Key Words: altitudinal gradient • annual shoot production • dioecious shrub • Mt. Hakkoda, Japan • reproductive cost • reproductive effort • Salicaceae • Salix reinii
The manner of resource allocation between reproduction and somatic growth has long been a focus in ecological studies, because it is a fundamental component of life history strategy of an organism (Sterns, 1992
). The manner in which plants change resource allocation to reproductive functions in response to environmental gradients is interesting because it is indicative of trends in life history evolution relating to environmental factors (Sterns, 1992
; Thorén et al., 1996
; Dawson and Geber, 1999
; Delph, 1999
; Obeso, 2002
; Pickering and Hill, 2002
; Sakai et al., 2003
; Case and Barrett, 2004
). In habitats with low availability of resources, reproductive allocation is generally small (Billings and Mooney, 1968
; Bliss, 1971
; Chester and Shaver, 1982
; Thorén et al., 1996
; Hemborg and Karlsson, 1998b
), possibly because the cost of reproduction (i.e., its negative effects on vegetative production that influence future reproduction) would be most apparent in energy-limited conditions (Reznick, 1985
; Primack et al., 1994
; Obeso, 2002
). In dioecious plants, this reduction in reproductive allocation is thought to be more pronounced in females than in males (Bierzychudek and Eckhart, 1988
; Thomas and Lafrankie, 1993
; Dawson and Geber, 1999
; Pickering and Hill, 2002
), because females generally pay higher costs for a given reproductive period (Delph, 1999
; Obeso, 2002
). Although this prediction is generally accepted, there have been relatively few field studies (Dawson and Bliss 1989
; Ortiz et al., 2002
; Pickering and Hill, 2002
; Case and Barrett, 2004
; Pickering et al., 2004
) that directly examined the manner in which sexual dimorphism in reproductive investment changes with a natural environmental gradient.
Because of the higher resource allocation to reproduction, it also could be predicted that females may be generally more sensitive to environmental conditions in terms of vegetative growth than males (Bierzychudek and Eckhart, 1988
; Marion and Houle, 1996
; Dawson and Geber, 1999
; Delph, 1999
). Accordingly, sexual differences in shoot growth rate increased in stressful habitats for some species (Dawson and Bliss, 1989
; Dawson and Ehleringer, 1993
; but see Marion and Houle, 1996
). An alternative assumption, however, is also possible: females might suppress reproductive allocation to conserve vegetative allocation to ensure a certain level of survivorship (Jönsson and Tuomi, 1994
), and thus sexual differences in vegetative investment might decrease in stressful habitats. To clarify which prediction has greater support, a simultaneous investigation of reproductive and vegetative investments on an environmental gradient is necessary, but the available literature on this is sparse (Popp and Reinartz, 1988
; Ortiz et al. 2002
).
In mountainous regions, environmental conditions dramatically change with altitude, providing an excellent situation to analyze variation in sexual dimorphisms in response to environmental differences.
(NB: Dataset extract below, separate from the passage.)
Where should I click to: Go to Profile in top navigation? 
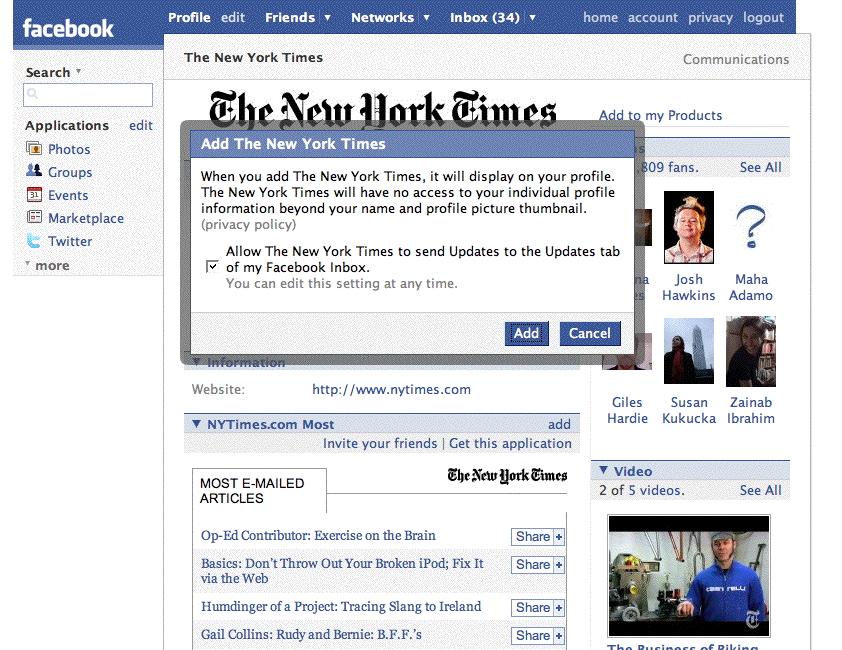click(189, 17)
High altitude sites are representative of energy-limited habitats due to such factors as low temperature and a short growing season (Billings and Mooney, 1968
; Bliss, 1971
; Körner, 2003
). Here we compare reproductive allocation and shoot production of male and female shrubs of Salix reinii Franch. et Savat. along an altitudinal gradient. We examined (1) whether females invest more resources in reproduction and fewer resources in shoot growth than males and (2) whether those sexual differences increase with an increase in altitude as per general predictions.
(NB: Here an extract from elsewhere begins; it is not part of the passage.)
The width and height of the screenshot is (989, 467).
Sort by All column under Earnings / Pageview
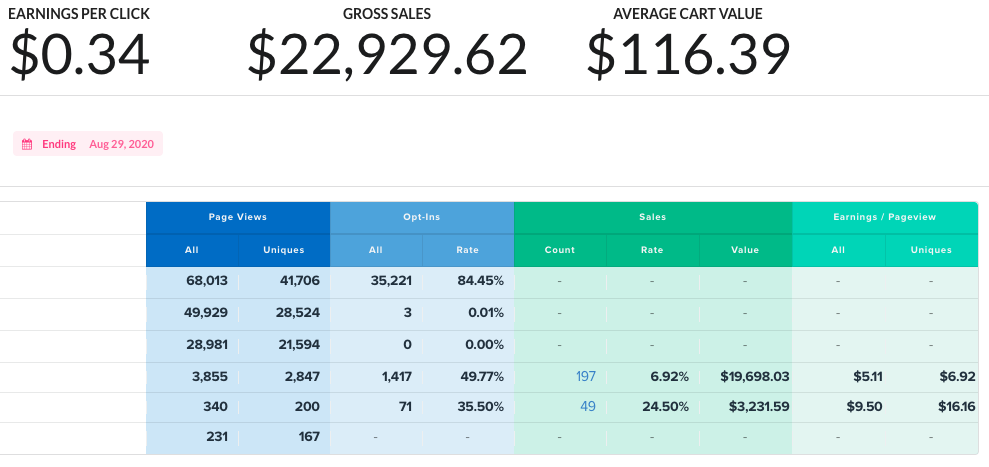(x=838, y=250)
The best component of resources to use as a measure of resource allocation has been argued: biomass is the most basic, but nitrogen, phosphorous, or carbon may be more appropriate (Obeso, 2002
). Nevertheless, proportional allocations of those components to reproduction are probably common (Abrahamson and Caswell, 1982
; Reekie and Bazzaz, 1987
; Hemborg and Karlsson 1998b
). In a Salix species, Turcotte and Houle (2001)
quantified those nutrients and concluded that higher reproductive effort observed in female shoots mainly resulted from their larger biomass than male shoots. We thus simply used biomass as a measure of resources in this study.
MATERIALS AND METHODS
Salix reinii is a dioecious willow common in sunny and nutrient-poor sites in subalpine and alpine areas of northern Japan. The maximum shrub height gradually decreases with an increase in altitude from ca. 3 m in lower subalpine areas to ca. 0.5 m in alpine areas (A. Sakai and A. Sasa, personal observations). From May to July, reproductive shoots emerge from some of the axillary buds on 1-yr-old shoots, and inflorescences, which terminate the apices of those reproductive shoots, then bloom and fruit. Current vegetative shoots develop from other axillary buds and from the terminal buds, leafing out successively until early summer.
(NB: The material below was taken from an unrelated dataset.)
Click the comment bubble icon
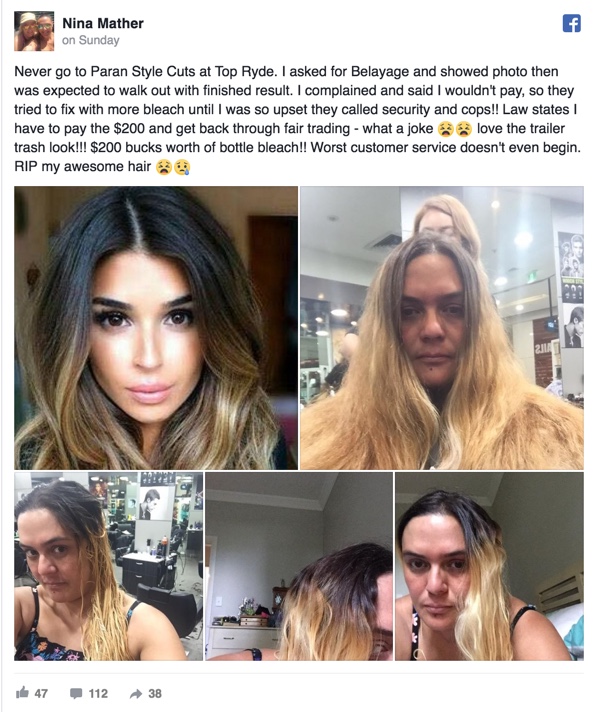This screenshot has height=712, width=594. tap(76, 693)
The study was conducted during the growing season of 2002 on Mt. Hakkoda, Aomori Pref., northern Honshu, Japan (40°40'N, 140°25'E). We marked male and female willows of various sizes at five sites at different altitudes on this mountain (Table 1): Sarukura, in the upper montane area; Kasamatsu, Jigoku-zawa, and Tamoyachi, in the subalpine area; and Takada-otake, above the tree line. Basal stem diameter was recorded, and reproductive and vegetative production was estimated for each sample willow as detailed next.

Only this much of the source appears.